Evaluate a Fourier sum at each TOA.

Computes:

result[t] = Σ_i (wx_sins[i] * sin(2π * wx_freqs[i] * dt_days[t])
               + wx_coses[i] * cos(2π * wx_freqs[i] * dt_days[t]))
Parameters:
  • dt_days ((n_toas,)) – Time differences from the reference epoch in days.

  • wx_freqs ((n_components,)) – Fourier frequencies in 1/day.

  • wx_sins ((n_components,)) – Sine amplitudes.

  • wx_coses ((n_components,)) – Cosine amplitudes.

Returns:

Fourier sum evaluated at each TOA.

Return type:

(n_toas,)

jaxpint.utils.build_quantization_matrix(tdb_times_s, ecorr_masks, dt=1.0, nmin=2)[source]#

Build the ECORR quantization matrix (NumPy, not JIT-compatible).

Groups TOAs within dt seconds into epochs and creates a binary matrix U mapping TOAs to epochs.

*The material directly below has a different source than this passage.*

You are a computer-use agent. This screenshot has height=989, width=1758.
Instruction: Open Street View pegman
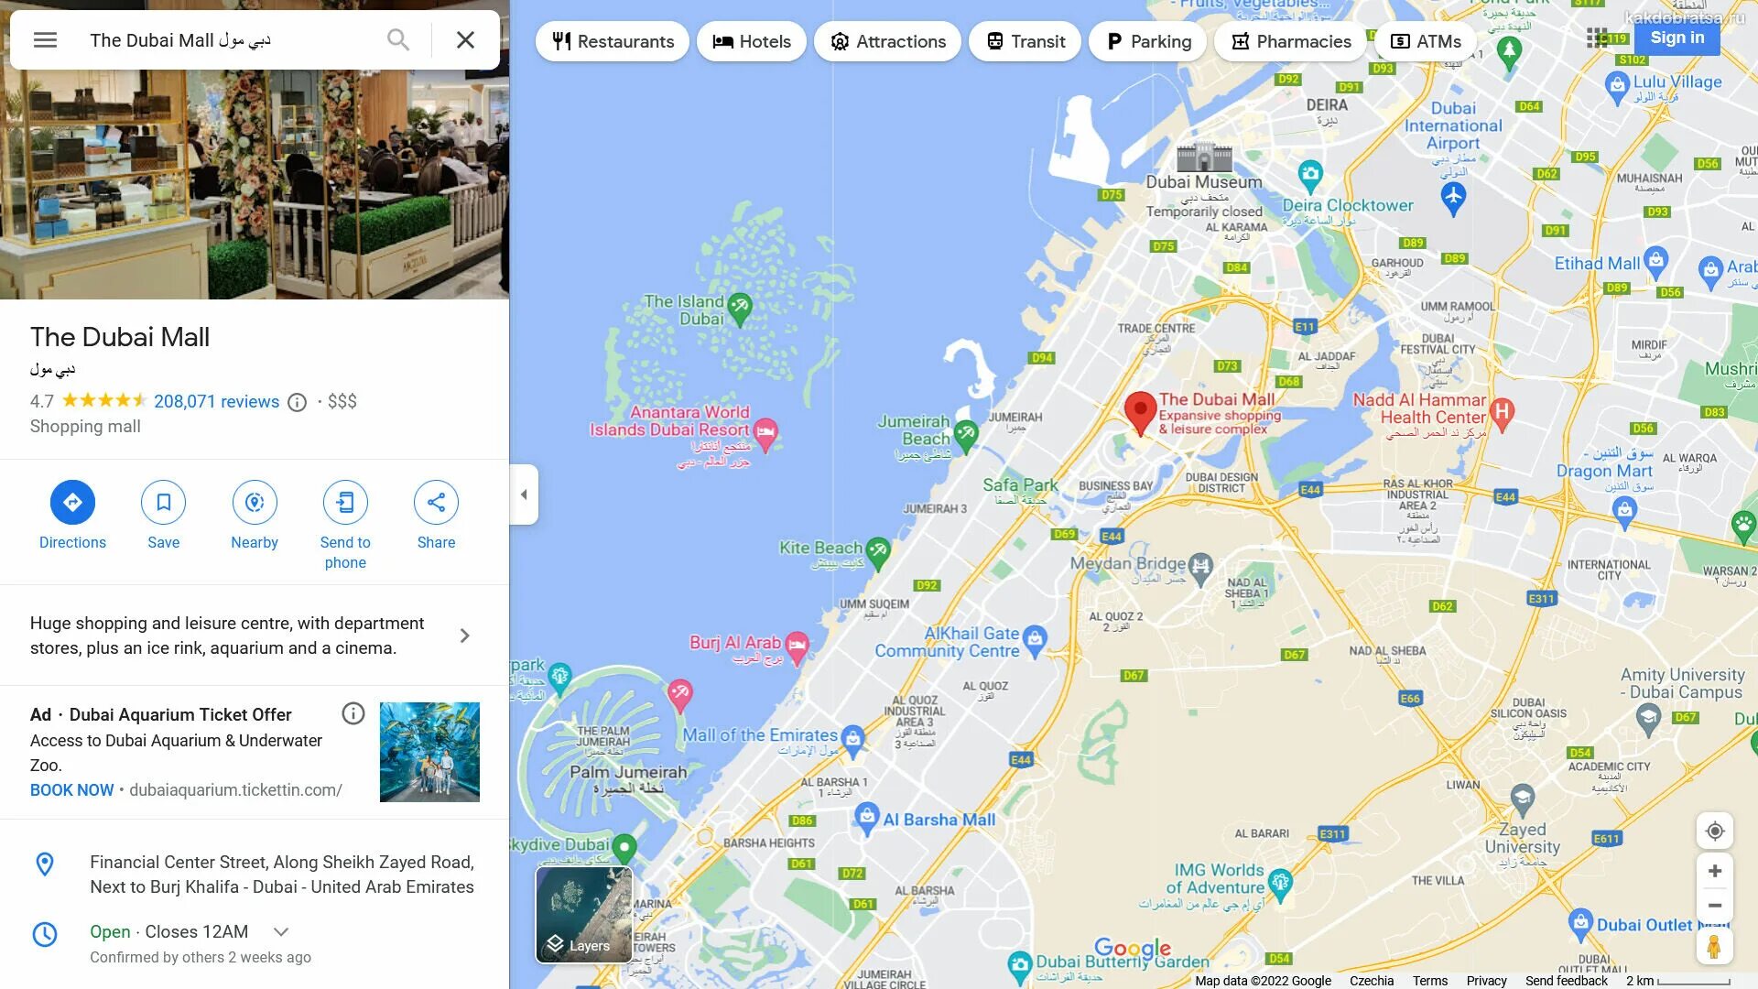1714,946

Only epochs with at least nmin TOAs are kept.

Parameters:
  • tdb_times_s ((n_toas,) float64) – TOA times in TDB seconds.

  • ecorr_masks (dict[str, ndarray]) – Boolean masks keyed by ECORR parameter name.

  • dt (float, int) – Epoch grouping threshold (seconds) and minimum TOAs per epoch.

  • nmin (float, int) – Epoch grouping threshold (seconds) and minimum TOAs per epoch.

Returns:

  • U ((n_toas, n_total_epochs)) – Binary quantization matrix.

  • epoch_slices (dict[str, (int, int)]) – Column-index range for each ECORR parameter.

Return type:

tuple[ndarray, dict[str, tuple[int, int]]]

jaxpint.utils.build_fourier_basis(tdb_times_s, n_freqs, T)[source]#

Build an alternating sin/cos Fourier design matrix.

Parameters:
  • tdb_times_s ((n_toas,)) – TOA times in TDB seconds.

  • n_freqs (int) – Number of frequency modes.

  • T (float) – Time span in seconds (sets the fundamental frequency 1/T).

Returns:

  • F ((n_toas, 2 * n_freqs)) – Fourier design matrix with columns [sin(2πf₁t), cos(2πf₁t), sin(2πf₂t), ...].

  • freqs ((n_freqs,)) – Frequency array in Hz.

  • freq_bin_widths ((n_freqs,)) – Δf for each frequency bin.